Ausgangstext.
Mülheim. Sie trainieren hart, um Menschen zu retten - bei Unglücken oder Suizidversuchen. Was die Rettungstaucher der Feuerwehr Mülheim erleben.
Am Ruhrufer in Mülheim-Menden leuchtet es schon von Weitem rot. Die Feuerwehr ist mit drei Fahrzeugen angerückt, darunter ein Lkw, hat die Wagen dicht an den Leinpfad herangefahren. Zwei Männer in Neoprenanzügen sind ins Wasser gestiegen, zwei andere stehen an Land, sichern sie mit langen Leinen. Neben ihnen: Tauchtelefone für die Kommunikation. Man hört es glucksen, hört die Männern unter Wasser zischend atmen, ihre Stimmen leicht verzerrt. Auch Rüttelzeichen an der Leine dienen der Verständigung - erlernte Signale, die alle hier verstehen.
Die beiden Taucher suchen den Fluss ab. Über ihnen kräuselt sich leicht die Wasseroberfläche. Sie werden fündig, einer nach dem anderen, erreichen eine Stahlplatte, die ihre Kollegen auf dem Grund versenkt haben, markieren die Lage des Objektes mit einer kleinen Boje. Stephen Voigt, Lehrtaucher der Berufsfeuerwehr Mülheim, wirkt zufrieden. Entspannt, die Arme vor der Brust verschränkt, steht der 45-Jährige am Leinpfad. Heute wird das „Halbkreissuchverfahren“ nur trainiert, es geht nicht um Leben und Tod.

Aufgabe.
Beantworte die folgenden Fragen zum Ausgangstext:
1. Mit wie vielen Fahrzeugen ist die Feuerwehr am Ruhrufer in Mülheim-Menden angerückt?
2. Womit markieren die Taucher die Lage der Stahlplatte?
3. Welche Funktion hat Stephen Voigt bei der Berufsfeuerwehr Mülheim?

Datenauszug.
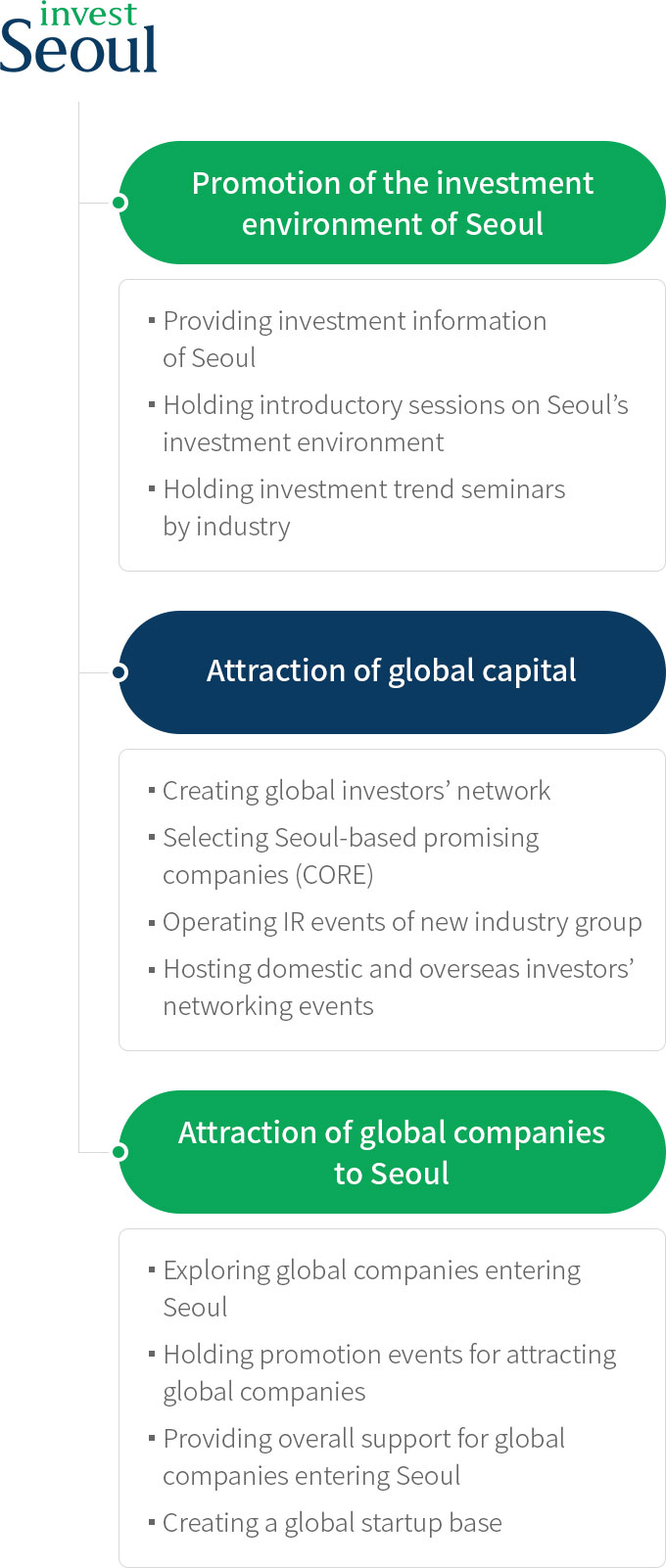Open 'Attraction of global companies to Seoul' heading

Lösung.
1. Mit drei Fahrzeugen, darunter ein Lkw.
2. Mit einer kleinen Boje.
3. Er ist Lehrtaucher.